Procrearon a siete hijos, de los cuales le sobreviven seis: Lidieth, Amira, Roger, Wilberth (q.e.p.d.), Mario, Humberto y Alejandro Alcocer Pineda. “Y hasta el día de hoy, tenemos 16 nietos que nos regaló el Creador”, señaló don Canuto.

De acuerdo con los esposos, la base de una vida en pareja es “primero que nada el amor”, dijo él. “Lo más importante es la paciencia, la comprensión, el respeto y comunicarse bien para poder resolver los problemas”, añadió ella. No recuerdan un problema o dificultad que durante estos 62 años no hayan podido resolver juntos. “Ya sabe usted, no hay matrimonio perfecto, pero todo se puede ir resolviendo con el favor de Dios y con buena voluntad”, confesó doña Amira.

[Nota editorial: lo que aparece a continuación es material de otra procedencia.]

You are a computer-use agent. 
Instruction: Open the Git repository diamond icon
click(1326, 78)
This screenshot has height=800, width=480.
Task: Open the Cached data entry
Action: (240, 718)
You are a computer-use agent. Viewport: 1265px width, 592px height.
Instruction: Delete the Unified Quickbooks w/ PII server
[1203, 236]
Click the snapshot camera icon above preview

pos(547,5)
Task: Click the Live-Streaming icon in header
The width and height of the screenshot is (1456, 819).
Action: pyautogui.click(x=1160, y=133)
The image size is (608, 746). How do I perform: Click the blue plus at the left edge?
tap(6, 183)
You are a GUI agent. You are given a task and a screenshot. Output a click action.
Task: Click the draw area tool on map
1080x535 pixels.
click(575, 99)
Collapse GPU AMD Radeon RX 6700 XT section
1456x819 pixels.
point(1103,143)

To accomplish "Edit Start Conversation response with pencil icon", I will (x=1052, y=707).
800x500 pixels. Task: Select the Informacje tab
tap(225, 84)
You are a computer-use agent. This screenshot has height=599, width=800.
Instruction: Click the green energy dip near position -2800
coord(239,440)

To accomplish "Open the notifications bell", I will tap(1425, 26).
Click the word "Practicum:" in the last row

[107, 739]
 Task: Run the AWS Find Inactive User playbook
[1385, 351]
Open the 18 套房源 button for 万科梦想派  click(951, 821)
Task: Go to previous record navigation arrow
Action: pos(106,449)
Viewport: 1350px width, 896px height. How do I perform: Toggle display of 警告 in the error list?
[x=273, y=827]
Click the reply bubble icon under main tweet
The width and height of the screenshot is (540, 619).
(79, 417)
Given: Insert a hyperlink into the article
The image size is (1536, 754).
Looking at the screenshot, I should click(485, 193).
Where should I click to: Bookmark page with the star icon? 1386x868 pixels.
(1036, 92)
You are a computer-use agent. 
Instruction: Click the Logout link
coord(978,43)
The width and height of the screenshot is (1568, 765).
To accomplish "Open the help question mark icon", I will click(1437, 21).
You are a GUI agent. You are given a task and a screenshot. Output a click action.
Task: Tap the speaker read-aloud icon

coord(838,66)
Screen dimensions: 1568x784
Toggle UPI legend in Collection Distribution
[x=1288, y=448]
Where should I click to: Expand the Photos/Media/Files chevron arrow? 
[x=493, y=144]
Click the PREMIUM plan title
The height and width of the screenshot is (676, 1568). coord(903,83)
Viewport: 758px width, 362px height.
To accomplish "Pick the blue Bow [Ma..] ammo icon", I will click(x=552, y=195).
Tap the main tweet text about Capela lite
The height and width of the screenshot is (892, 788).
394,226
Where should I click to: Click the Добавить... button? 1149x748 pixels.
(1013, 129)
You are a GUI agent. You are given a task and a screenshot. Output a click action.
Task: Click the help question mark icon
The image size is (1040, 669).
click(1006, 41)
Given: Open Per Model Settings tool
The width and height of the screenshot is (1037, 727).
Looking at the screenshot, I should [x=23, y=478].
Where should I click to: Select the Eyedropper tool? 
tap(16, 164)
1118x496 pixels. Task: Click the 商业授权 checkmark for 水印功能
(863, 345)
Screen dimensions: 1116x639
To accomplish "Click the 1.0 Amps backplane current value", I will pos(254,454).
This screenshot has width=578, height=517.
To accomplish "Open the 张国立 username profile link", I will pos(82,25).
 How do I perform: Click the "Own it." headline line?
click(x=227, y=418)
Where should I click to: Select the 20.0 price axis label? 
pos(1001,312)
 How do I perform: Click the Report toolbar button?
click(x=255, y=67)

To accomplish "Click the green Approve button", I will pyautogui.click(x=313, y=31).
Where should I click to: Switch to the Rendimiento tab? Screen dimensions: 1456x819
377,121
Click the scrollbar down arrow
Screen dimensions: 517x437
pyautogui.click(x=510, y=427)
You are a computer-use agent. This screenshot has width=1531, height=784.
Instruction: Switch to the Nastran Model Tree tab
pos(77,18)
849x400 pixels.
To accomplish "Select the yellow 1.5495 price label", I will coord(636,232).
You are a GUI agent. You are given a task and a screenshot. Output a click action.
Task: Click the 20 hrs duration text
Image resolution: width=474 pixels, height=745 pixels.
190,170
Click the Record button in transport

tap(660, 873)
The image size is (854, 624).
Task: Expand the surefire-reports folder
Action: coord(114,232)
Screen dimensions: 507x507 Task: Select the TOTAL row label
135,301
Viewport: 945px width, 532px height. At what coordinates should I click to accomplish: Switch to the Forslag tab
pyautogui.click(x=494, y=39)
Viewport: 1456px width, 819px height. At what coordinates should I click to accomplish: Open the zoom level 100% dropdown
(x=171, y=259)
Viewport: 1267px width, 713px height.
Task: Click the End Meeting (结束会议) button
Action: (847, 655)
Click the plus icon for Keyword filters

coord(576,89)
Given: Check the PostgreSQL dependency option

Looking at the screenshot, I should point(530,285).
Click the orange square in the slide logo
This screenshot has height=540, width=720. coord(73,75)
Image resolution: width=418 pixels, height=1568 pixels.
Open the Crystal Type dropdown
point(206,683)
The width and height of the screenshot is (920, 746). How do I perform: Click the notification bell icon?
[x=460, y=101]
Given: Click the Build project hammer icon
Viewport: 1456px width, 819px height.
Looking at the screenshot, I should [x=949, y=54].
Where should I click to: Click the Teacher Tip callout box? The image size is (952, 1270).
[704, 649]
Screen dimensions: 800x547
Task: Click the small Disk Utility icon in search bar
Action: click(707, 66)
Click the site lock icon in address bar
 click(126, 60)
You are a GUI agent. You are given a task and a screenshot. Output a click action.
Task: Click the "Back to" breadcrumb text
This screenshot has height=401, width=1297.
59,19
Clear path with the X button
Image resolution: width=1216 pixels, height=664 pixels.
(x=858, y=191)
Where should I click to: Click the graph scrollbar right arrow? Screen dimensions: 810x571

“Bendito Dios me ha ido muy bien, la verdad que me tocó una muy buena señora, y llevarse bien y un poco de humor siempre ayuda a resolverlos problemas”, compartió el entrevistado, quien agregó que siempre es mejor hablar antes que ser agresivos.

“En los años más difíciles, cuando ya teníamos seis niños, tuve la oportunidad de trabajar atendiendo a los dueños de la fábrica de madera en Colonia Yucatán, no la desaproveché, porque había que ayudar al gasto”, dice la dama, quien cuenta que cuando llegaban los invitados de los dueños, ella les cocinaba lo típico de Yucatán y siempre quedaban contentos. “Fue una época muy bonita, muy bonita”.

Para celebrar su aniversario número 62, el matrimonio acudió a una misa de acción de gracias y organizaron una comida en familia.— DARINKA RUIZ MORIMOTO

Toda una vida juntos  

Amira Pineda Paredes y Canuto Alcocer Cetina se casaron hace 62 años.

Un hombre que la ame

La dama cuenta que su padre una vez le dijo: “No les voy a escoger marido, no me importa si es un abogado, doctor o el carbonero; yo quiero alguien que las respete, que las ame y las procure”. Todo eso fue lo que ella encontró en don Canuto, quien fue y sigue siendo un hombre muy respetuoso, cariñoso y buen proveedor.

Venir a vivir a Mérida

En la época en la que sus hijos comenzaron a crecer, decidieron enviarlos a Mérida para estudiar. En la ciudad se alojaron en las casas de sus tías. Después de algunos años, la pareja tomó la decisión de venir a vivir en la capital yucateca para volver a estar todos juntos.

Orgullosos de sus hijos

Hoy en día, los esposos ven con felicidad que todos sus hijos han formado sus familias y están transmitiendo los valores que ellos como padres les inculcaron, pues lo más importante que han hecho como matrimonio es ser un buen ejemplo para su descendencia.